On that side, we have more than half of all U.S. licensees as paying clients and spending on average about $3,800 per month on a combination of SaaS subscriptions as well as sort of our upsell offerings like featured listings, deals, promotions, and other solutions we offer through the marketplace. When you think about it, our solution not only covers sort of the market-making side of things for these businesses, but it also is sort of encompassed with this broader suite of SaaS solutions that enables them to better satisfy consumer demand. Something I'll get into a little bit more in the presentation. Heading to the next slide. Just to orient you on the story, there are a couple things to note here.
One is this is the leading marketplace for cannabis, and the second is we're doing something, I think fairly unique, versus any other consumer goods sector, which is we're organically growing out of that marketplace to wrap it with a seamless suite of software solutions, things like CRM, like point-of-sale systems, e-commerce embeds, loyalty, messaging, the delivery and logistics software you need that sort of takes the marketplace experience and enables these retailers and brands to then effectively meet that demand. The other thing that's worth noting is we are ubiquitous. We are in, essentially every jurisdiction, both domestically and internationally, that offers cannabis.
Sort of whether it be small operators, large operators, we're really a unique way to kind of play the sector and sort of play all of the markets and sort of have exposure to all of the different types of operators and businesses that are playing within the space. That's really where a lot of our value proposition is to our clients, is that regardless of whether they're in one state or they then expand out to other states, they can rely on the same platform, whether it be the Weedmaps marketplace or the WM Business SaaS suite to run their operations regardless of jurisdiction. The other thing I would say about our business that's important to note is right now we're driving an average ROAS, a return on advertising spend, that's about 5-8x.
That is for every dollar coming in to sort of the Weedmaps marketplace for a business that wants to get more transactions in the marketplace, coming to them, we're providing a 5-8x return. That's incredible value, but what it really underscores is that there's a huge amount of room to grow. That is something that if you look in other sectors, you would expect much lower ROAS. That means we have a lot of headroom for increased monetization that's still profitable for these businesses. The other thing that's worth noting is there aren't too many sectors that have as much inherent, broad, baked-in growth as this sector has. Something I'll get into a little bit more.
Most analysts estimate that there's a steady state for the future cannabis industry that's more than five times what the current operating industry is in terms of revenue and total addressable market. The other thing that's worth noting is most jurisdictions that have legalized, a small fraction of total demand is actually met on the legal market. In most states that have legalized, the majority of consumer demand is still met on the illicit market. Ironically, that's actually a good thing. That means that that's an increased lever for growth because we know as time goes on, as markets mature, as retail density increases, consumers gradually shift from illicit markets to regulated legal markets, whether it be for product safety, better product selection, or added convenience.

++++++

## Set of tasks
(a) List the software solutions that the presentation transcript says are wrapped around the marketplace.
(b) Reproduce the passage of the presentation transcript starting at "Sort of whether" and ending at "that's about 5-8x.".

++++++

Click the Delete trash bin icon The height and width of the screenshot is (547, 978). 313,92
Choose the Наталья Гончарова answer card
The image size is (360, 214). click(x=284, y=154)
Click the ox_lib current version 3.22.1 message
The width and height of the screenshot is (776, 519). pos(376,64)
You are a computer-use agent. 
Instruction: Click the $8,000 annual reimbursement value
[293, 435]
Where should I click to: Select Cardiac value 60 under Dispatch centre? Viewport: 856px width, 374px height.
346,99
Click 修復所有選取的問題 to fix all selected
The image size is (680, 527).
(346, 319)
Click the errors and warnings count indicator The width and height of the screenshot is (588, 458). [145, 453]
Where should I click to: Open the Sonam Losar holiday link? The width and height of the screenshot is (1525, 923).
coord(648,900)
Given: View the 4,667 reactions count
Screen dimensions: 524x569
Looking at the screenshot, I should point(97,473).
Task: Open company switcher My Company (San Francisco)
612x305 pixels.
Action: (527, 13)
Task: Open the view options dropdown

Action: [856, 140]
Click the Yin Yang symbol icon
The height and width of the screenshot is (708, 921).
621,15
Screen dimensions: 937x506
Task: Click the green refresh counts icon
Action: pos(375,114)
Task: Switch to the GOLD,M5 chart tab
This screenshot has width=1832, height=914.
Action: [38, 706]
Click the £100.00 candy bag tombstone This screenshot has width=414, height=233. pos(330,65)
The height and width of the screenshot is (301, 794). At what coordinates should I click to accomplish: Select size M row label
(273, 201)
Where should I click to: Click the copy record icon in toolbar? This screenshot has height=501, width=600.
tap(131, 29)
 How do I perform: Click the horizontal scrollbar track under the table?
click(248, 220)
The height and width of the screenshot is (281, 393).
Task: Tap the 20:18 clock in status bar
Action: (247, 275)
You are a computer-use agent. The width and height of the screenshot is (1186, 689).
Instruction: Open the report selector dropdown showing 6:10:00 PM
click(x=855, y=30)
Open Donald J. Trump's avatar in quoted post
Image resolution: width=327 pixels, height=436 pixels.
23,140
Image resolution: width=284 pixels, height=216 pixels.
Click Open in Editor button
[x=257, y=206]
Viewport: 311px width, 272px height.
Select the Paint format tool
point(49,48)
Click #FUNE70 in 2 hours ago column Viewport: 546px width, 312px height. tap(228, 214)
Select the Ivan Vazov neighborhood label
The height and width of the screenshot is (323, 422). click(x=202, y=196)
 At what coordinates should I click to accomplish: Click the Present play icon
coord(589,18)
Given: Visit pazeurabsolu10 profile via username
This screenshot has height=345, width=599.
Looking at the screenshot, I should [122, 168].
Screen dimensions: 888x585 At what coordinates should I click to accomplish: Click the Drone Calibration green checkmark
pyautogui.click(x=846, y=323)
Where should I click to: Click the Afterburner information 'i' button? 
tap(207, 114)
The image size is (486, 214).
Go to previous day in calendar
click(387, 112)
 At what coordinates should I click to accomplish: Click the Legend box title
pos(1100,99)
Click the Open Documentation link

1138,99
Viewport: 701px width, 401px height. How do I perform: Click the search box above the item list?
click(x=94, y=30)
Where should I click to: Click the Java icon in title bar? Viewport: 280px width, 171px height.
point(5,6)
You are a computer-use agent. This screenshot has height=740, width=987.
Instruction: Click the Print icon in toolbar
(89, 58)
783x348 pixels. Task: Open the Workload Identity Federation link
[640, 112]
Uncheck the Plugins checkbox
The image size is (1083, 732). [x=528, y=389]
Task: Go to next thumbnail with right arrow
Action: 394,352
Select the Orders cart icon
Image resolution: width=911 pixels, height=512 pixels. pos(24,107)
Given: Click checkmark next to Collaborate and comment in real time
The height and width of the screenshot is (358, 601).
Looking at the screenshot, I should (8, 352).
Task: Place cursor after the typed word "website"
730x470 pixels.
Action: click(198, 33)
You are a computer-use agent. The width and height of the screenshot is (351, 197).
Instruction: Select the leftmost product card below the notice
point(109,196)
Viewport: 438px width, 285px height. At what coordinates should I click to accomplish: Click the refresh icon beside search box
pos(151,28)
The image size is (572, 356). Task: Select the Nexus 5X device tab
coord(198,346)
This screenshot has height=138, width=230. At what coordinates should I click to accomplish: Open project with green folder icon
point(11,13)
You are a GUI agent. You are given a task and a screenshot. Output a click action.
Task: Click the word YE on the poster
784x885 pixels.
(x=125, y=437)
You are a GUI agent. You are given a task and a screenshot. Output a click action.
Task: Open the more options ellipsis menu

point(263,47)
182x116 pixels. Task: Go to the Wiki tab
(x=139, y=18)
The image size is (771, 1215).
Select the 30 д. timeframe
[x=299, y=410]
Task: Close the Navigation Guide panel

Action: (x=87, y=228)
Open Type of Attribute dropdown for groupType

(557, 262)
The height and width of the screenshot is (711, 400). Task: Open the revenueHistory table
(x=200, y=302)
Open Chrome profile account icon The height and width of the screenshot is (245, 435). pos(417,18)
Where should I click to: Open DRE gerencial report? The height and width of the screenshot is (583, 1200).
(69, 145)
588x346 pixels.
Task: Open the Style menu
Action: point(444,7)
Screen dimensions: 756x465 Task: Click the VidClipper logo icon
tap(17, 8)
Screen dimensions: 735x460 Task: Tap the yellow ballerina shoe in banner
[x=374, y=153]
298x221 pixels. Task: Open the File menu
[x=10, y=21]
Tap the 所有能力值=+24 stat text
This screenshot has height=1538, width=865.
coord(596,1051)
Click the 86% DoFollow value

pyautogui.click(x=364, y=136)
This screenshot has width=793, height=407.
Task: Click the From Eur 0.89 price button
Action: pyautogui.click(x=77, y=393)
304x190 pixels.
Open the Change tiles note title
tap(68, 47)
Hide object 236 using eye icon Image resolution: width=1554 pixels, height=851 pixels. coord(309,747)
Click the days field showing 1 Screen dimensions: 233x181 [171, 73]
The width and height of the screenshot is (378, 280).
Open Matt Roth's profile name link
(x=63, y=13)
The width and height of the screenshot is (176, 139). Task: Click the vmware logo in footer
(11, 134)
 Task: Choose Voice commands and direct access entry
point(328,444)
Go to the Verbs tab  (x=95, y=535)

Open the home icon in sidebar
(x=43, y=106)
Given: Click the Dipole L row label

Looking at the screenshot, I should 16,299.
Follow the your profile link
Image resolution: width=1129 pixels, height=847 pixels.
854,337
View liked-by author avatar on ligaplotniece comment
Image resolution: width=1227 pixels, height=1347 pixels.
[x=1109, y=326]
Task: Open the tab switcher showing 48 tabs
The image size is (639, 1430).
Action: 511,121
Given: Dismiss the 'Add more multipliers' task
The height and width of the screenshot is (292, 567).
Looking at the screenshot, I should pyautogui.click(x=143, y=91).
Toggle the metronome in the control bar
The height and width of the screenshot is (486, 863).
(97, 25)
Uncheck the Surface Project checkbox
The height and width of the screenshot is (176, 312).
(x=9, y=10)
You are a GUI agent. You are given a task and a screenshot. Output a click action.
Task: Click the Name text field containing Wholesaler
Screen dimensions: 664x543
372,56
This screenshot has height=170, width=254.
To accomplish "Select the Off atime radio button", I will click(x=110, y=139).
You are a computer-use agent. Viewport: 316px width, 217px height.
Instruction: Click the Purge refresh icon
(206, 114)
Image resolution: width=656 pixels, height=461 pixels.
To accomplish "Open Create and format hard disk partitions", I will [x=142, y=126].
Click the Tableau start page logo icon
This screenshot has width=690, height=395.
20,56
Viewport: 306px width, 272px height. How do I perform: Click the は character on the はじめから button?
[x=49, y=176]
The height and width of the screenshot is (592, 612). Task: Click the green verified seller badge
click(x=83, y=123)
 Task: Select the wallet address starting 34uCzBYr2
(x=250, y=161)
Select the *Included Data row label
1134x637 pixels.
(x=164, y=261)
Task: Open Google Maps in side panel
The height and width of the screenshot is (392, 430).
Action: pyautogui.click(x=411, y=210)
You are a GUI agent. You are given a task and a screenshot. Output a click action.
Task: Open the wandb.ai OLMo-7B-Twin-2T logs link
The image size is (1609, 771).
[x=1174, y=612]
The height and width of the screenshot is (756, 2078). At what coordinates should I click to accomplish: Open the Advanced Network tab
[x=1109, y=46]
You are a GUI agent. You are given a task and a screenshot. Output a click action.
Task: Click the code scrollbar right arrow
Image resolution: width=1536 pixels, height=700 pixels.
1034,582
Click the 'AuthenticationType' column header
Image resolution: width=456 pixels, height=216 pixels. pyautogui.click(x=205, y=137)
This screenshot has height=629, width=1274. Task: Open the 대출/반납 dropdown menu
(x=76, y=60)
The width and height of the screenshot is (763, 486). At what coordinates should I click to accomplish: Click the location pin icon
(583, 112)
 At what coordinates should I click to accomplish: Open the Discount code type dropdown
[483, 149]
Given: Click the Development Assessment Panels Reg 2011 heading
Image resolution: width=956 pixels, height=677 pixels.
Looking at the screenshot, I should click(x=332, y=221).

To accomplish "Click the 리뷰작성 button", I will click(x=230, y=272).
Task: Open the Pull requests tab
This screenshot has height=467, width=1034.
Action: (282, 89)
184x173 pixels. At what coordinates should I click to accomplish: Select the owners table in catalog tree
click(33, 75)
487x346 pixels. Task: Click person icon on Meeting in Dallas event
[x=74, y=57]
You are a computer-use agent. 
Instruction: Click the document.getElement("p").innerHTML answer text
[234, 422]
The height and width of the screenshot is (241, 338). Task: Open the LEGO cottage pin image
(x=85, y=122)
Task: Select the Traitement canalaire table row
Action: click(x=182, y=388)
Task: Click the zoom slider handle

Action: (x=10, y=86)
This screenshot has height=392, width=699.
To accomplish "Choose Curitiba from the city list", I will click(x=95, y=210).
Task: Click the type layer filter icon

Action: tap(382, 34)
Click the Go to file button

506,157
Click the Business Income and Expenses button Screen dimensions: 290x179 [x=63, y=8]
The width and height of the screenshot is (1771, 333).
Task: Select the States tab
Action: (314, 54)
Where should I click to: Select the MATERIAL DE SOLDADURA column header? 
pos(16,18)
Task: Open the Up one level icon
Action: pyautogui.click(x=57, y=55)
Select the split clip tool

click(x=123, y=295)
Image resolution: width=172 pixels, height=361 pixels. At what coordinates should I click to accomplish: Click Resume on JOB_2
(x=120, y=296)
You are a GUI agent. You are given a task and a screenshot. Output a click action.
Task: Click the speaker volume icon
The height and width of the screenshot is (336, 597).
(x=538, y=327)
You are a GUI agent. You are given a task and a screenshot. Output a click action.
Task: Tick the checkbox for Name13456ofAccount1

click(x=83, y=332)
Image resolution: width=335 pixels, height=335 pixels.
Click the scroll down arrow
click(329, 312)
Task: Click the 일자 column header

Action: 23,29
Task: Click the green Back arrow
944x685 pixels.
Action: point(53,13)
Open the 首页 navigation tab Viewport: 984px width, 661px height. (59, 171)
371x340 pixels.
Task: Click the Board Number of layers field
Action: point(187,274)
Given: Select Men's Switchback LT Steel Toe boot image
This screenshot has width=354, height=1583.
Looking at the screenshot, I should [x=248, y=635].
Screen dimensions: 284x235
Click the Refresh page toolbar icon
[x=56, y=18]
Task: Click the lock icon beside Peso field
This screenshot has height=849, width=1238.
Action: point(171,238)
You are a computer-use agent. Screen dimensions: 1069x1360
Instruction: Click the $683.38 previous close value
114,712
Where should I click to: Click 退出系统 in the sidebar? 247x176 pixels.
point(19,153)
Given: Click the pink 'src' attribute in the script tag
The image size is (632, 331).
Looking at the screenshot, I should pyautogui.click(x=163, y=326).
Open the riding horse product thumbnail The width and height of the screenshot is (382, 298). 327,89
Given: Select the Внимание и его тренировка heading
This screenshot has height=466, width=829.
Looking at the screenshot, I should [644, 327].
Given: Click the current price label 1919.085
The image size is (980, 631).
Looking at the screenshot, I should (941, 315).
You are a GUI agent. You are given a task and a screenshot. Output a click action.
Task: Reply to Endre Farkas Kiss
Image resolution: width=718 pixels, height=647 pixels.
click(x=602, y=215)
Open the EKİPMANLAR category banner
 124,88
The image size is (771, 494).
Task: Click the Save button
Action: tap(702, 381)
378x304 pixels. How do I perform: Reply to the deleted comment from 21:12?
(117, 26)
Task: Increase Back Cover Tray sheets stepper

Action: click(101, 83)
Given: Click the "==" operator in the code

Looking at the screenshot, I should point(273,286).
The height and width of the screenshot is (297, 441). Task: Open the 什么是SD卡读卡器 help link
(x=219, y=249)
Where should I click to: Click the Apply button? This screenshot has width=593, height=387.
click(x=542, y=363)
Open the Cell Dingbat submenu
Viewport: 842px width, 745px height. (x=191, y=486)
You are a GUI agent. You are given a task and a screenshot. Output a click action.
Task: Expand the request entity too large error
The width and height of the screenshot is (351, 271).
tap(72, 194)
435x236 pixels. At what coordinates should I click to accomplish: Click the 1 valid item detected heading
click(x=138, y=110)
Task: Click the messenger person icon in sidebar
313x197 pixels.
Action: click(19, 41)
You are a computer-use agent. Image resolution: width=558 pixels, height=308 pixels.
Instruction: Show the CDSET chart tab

++++++

## Solutions to the problems
(a) CRM, point-of-sale systems, e-commerce embeds, loyalty, messaging, and delivery and logistics software.

(b)
Sort of whether it be small operators, large operators, we're really a unique way to kind of play the sector and sort of play all of the markets and sort of have exposure to all of the different types of operators and businesses that are playing within the space. That's really where a lot of our value proposition is to our clients, is that regardless of whether they're in one state or they then expand out to other states, they can rely on the same platform, whether it be the Weedmaps marketplace or the WM Business SaaS suite to run their operations regardless of jurisdiction. The other thing I would say about our business that's important to note is right now we're driving an average ROAS, a return on advertising spend, that's about 5-8x.